[START OF Provided data]

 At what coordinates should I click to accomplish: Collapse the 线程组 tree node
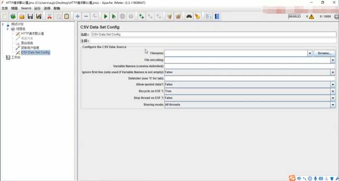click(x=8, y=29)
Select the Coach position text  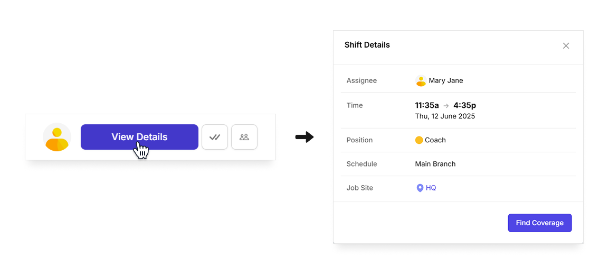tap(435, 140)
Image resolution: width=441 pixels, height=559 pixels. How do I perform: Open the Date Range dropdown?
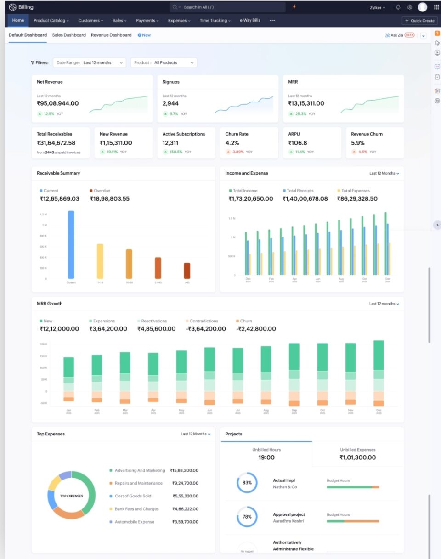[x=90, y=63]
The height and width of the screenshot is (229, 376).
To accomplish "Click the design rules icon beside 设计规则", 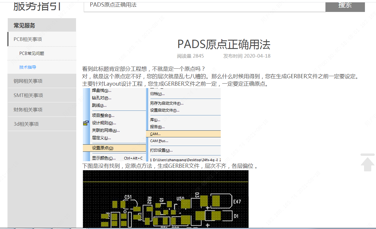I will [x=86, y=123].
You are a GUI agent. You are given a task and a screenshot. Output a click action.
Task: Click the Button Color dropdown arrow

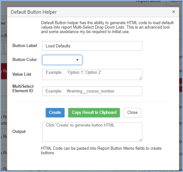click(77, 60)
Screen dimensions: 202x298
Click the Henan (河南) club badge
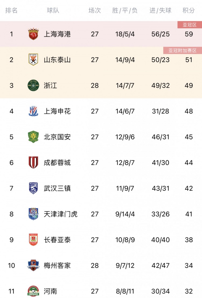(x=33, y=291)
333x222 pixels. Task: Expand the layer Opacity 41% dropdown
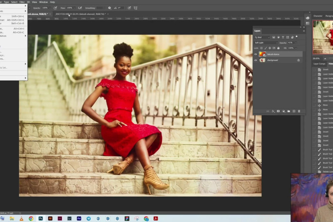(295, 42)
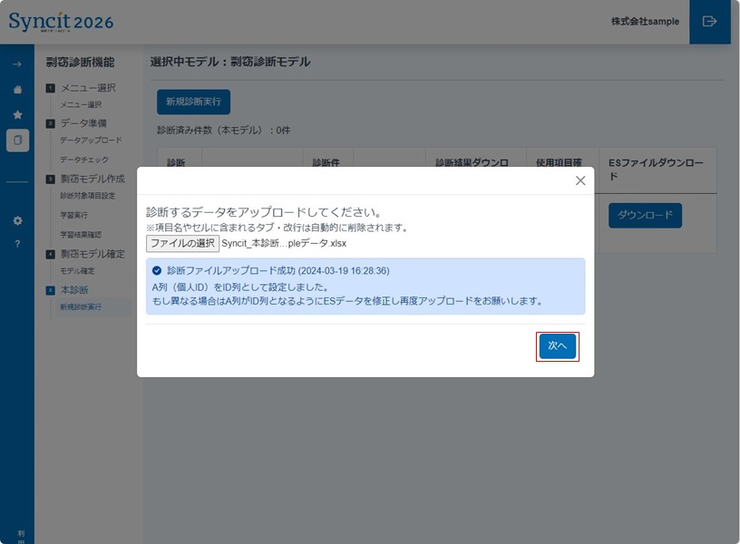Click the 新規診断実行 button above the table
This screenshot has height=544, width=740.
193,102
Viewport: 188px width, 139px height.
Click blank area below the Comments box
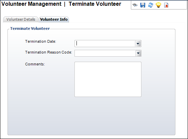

[END OF Provided data]

» Your instructions
Copy out each line of the material above that includes the word "pixels".

» Exercise output
Image resolution: width=441 pixels, height=559 pixels. How do I perform: Open the Date Range dropdown?
333x222 pixels. Task: Expand the layer Opacity 41% dropdown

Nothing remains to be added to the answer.